Based on the p-value, it can be concluded that the two models are not equally good at predicting the test accuracy, and that one model may outperform the other. Further analysis and investigation may be necessary to determine which model is better, and why.


In [4]:
# Load data into a pandas DataFrame
data = [[0.930679976940155,0.9305999875068665,1.0,0.9716999530792236],
        [0.9301999807357788,0.9286999702453613,1.0,0.9745999574661255],
        [0.9290199875831604,0.9273999929428101,1.0,0.97489994764328],
        [0.9310199618339539,0.9300999641418457,1.0,0.9732999801635742],
        [0.9288399815559387,0.9293999671936035,1.0,0.9726999998092651],
        [0.9312199950218201,0.9271999597549438,1.0,0.9731999635696411],
        [0.9293799996376038,0.9276999831199646,1.0,0.9714999794960022],
        [0.9312199950218201,0.9318999648094177,1.0,0.9740999937057495],
        [0.9301199913024902,0.9287999868392944,1.0,0.973800003528595],
        [0.9304199814796448,0.9320999979972839,1.0,0.9733999967575073],
        [0.9295199513435364,0.9276999831199646,1.0,0.9736999869346619],
        [0.9306399822235107,0.9294999837875366,1.0,0.9726999998092651],
        [0.9275199770927429,0.9299999475479126,1.0,0.9728999733924866],
        [0.9293199777603149,0.9296999573707581,1.0,0.9723999500274658],
        [0.9285999536514282,0.9283999800682068,1.0,0.9751999974250793]]
df = pd.DataFrame(data, columns=['ff_train_acc','ff_test_acc','fb_train_acc','fb_test_acc'])

In [5]:
# Perform the t-test and get the p-value
p = ttest_ind(df['ff_test_acc'], df['fb_test_acc'])
print("p-value:", p)


p-value: (-91.60628683450511, 3.028381352208943e-36, 28.0)

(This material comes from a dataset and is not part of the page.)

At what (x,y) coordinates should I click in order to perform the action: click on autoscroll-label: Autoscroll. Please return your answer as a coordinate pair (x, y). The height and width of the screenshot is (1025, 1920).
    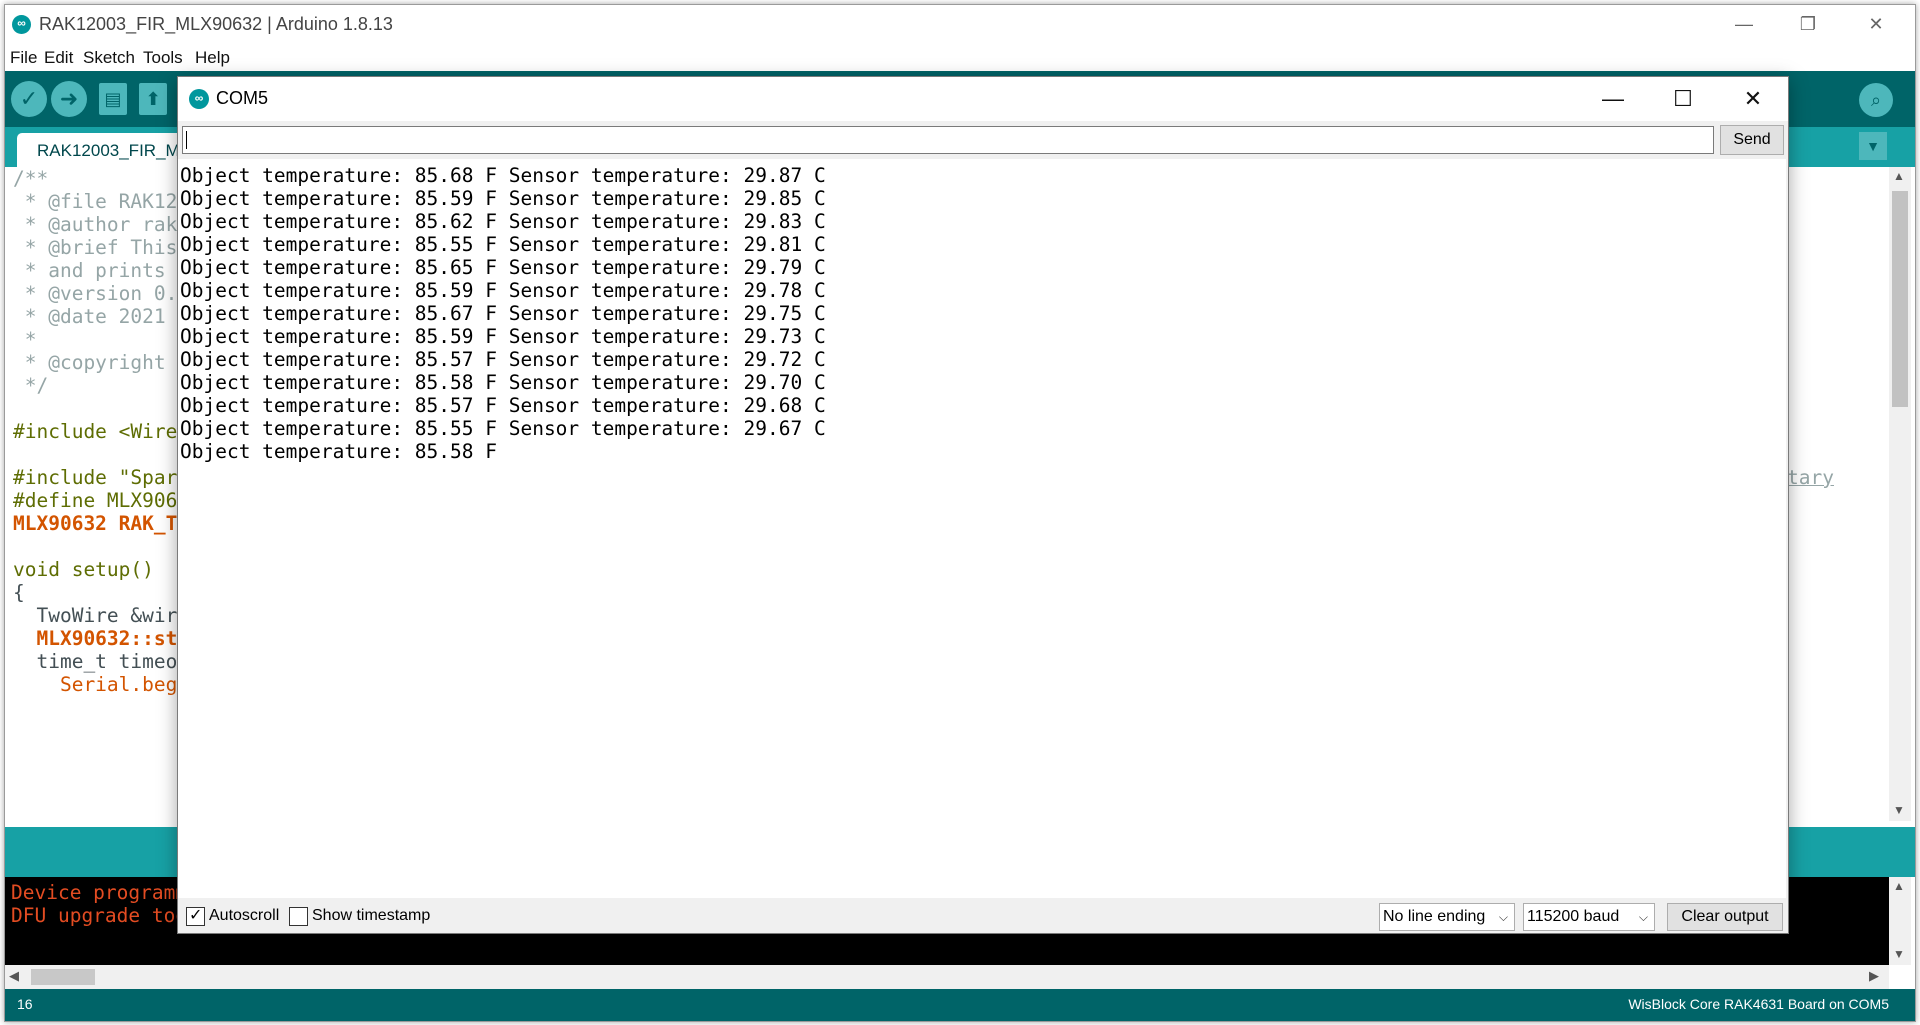
    Looking at the image, I should click on (244, 916).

p-value: (-91.60628683450511, 3.028381352208943e-36, 28.0)

The first value, -91.60628683450511, is the t-statistic. It is the test statistic used to determine the p-value.

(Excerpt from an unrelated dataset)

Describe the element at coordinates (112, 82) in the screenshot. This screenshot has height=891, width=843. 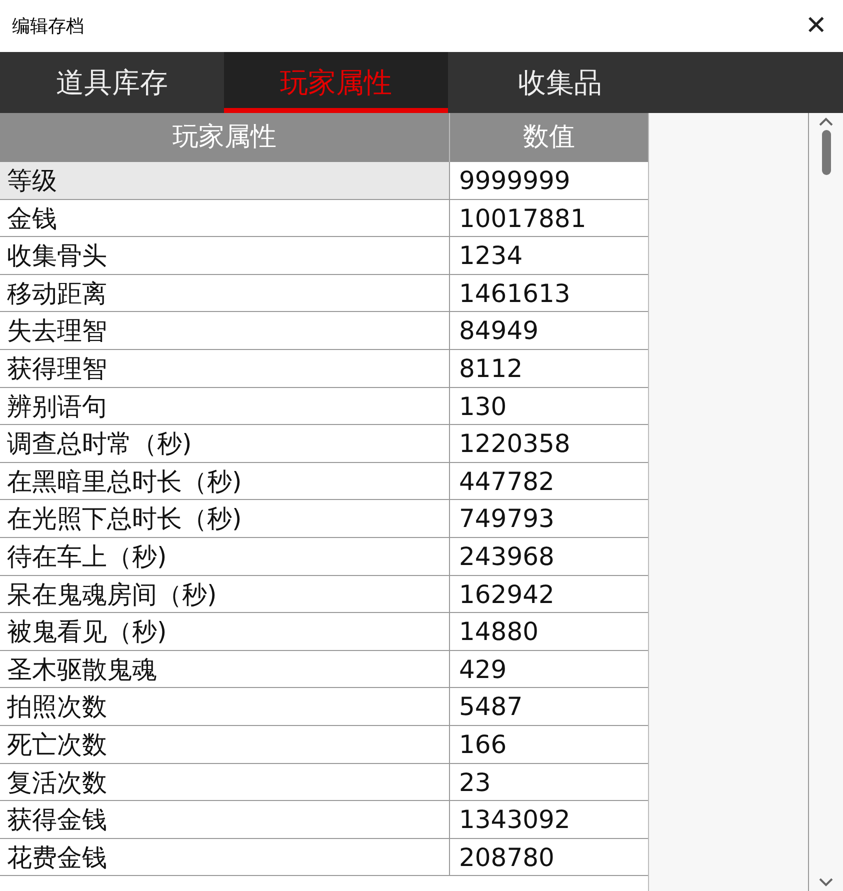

The second value, 3.028381352208943e-36, is the p-value. It is the probability of observing a t-statistic as extreme or more extreme than the one calculated, assuming that the null hypothesis is true. This p-value indicates that the difference between the means of the two groups is statistically significant. A p-value less than 0.05 is considered statistically significant.

The third value, 28.0, is the degrees of freedom of the t-distribution. It is used in the calculation of the p-value.

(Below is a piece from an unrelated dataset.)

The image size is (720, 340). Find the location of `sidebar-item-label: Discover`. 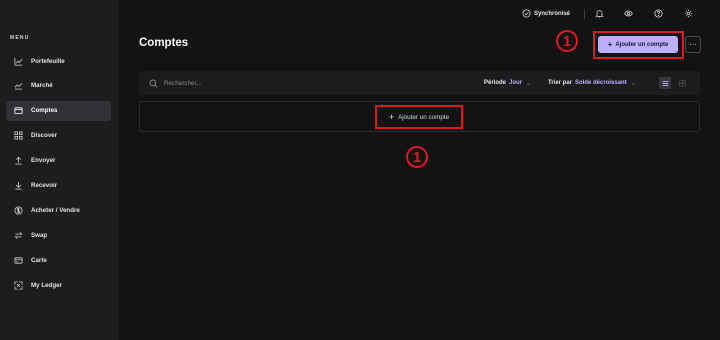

In this case, the p-value is very small, which suggests that the null hypothesis (the means of the two groups are equal) can be rejected in favor of the alternative hypothesis (the means of the two groups are different). This means that the test result shows that the accuracy of the ff_test_acc is statistically different from the accuracy of the fb_test_acc


In [None]:
ff_test_acc = [0.9305999875068665, 0.9286999702453613, 0.9273999929428101, 0.9300999641418457, 0.9293999671936035, 0.9271999597549438, 0.9276999831199646, 0.9318999648094177, 0.9287999868392944, 0.9320999979972839, 0.9276999831199646, 0.9294999837875366, 0.9299999475479126, 0.9296999573707581, 0.9283999800682068]
fb_test_acc = [0.9716999530792236, 0.9745999574661255, 0.97489994764328, 0.9732999801635742, 0.9726999998092651, 0.9731999635696411, 0.9714999794960022, 0.9740999937057495, 0.973800003528595, 0.9733999967575073, 0.9736999869346619, 0.9726999998092651, 0.9728999733924866, 0.9723999500274658, 0.9751999974250793]
t_statistic, p_value = stats.ttest_ind(ff_test_acc, fb_test_acc)


In [None]:
print(t_statistic)
print(p_value)

-91.60628683450511
3.028381352208943e-36


The p-value of 3.028381352208943e-36 is extremely small. This means that there is a very small probability of observing a difference in means as large or larger than the one in the sample data if the null hypothesis (that the means of the two datasets (ff_test_acc and fb_test_acc) are equal) is true.
In other words, the probability of observing the difference between the means of the two datasets (ff_test_acc and fb_test_acc) due to random chance is extremely low.
Therefore, we can reject the null hypothesis and conclude that there is a significant difference in means between the two datasets, and that the difference is likely not due to chance.
It is a strong evidence that the ff_test_acc and fb_test_acc have different mean.